[Try it]: Set down exactly the lines in the records below that run from the line with "The image size is (1650, 1224)." to the line with "Click the top", inclusive, and nothing more.
==== Given records
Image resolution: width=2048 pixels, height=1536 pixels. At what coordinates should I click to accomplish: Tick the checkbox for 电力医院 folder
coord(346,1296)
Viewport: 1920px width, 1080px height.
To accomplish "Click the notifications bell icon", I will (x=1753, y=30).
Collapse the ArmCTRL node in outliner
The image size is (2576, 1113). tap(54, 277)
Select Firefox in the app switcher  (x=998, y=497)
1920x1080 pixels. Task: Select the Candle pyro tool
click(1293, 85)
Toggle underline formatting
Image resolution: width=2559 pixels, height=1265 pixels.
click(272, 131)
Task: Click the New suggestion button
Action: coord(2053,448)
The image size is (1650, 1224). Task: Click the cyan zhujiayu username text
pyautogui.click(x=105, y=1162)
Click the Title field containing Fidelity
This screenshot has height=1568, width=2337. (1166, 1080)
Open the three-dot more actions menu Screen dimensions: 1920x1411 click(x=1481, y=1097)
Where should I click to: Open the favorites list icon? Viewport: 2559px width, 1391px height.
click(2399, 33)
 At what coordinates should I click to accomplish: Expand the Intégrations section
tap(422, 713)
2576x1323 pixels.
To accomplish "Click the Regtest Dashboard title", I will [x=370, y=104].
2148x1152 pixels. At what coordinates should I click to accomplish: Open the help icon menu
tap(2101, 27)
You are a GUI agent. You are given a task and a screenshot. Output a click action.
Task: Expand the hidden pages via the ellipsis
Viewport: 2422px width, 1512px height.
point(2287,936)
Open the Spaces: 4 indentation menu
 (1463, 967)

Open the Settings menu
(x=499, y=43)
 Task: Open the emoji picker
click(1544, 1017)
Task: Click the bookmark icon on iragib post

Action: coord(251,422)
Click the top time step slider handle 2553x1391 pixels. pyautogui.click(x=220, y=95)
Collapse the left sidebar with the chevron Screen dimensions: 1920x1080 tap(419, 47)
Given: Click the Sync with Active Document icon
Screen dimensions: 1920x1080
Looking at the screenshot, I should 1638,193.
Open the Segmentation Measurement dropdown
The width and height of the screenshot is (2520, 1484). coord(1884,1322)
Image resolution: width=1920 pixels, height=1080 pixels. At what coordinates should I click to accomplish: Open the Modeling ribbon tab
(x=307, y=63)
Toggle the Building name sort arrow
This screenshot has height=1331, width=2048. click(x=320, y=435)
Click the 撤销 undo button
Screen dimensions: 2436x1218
========
[Final answer]:
The image size is (1650, 1224). Task: Click the cyan zhujiayu username text
pyautogui.click(x=105, y=1162)
Click the Title field containing Fidelity
This screenshot has height=1568, width=2337. (1166, 1080)
Open the three-dot more actions menu Screen dimensions: 1920x1411 click(x=1481, y=1097)
Where should I click to: Open the favorites list icon? Viewport: 2559px width, 1391px height.
click(2399, 33)
 At what coordinates should I click to accomplish: Expand the Intégrations section
tap(422, 713)
2576x1323 pixels.
To accomplish "Click the Regtest Dashboard title", I will [x=370, y=104].
2148x1152 pixels. At what coordinates should I click to accomplish: Open the help icon menu
tap(2101, 27)
You are a GUI agent. You are given a task and a screenshot. Output a click action.
Task: Expand the hidden pages via the ellipsis
Viewport: 2422px width, 1512px height.
point(2287,936)
Open the Spaces: 4 indentation menu
 (1463, 967)

Open the Settings menu
(x=499, y=43)
 Task: Open the emoji picker
click(1544, 1017)
Task: Click the bookmark icon on iragib post

Action: coord(251,422)
Click the top time step slider handle 2553x1391 pixels. pyautogui.click(x=220, y=95)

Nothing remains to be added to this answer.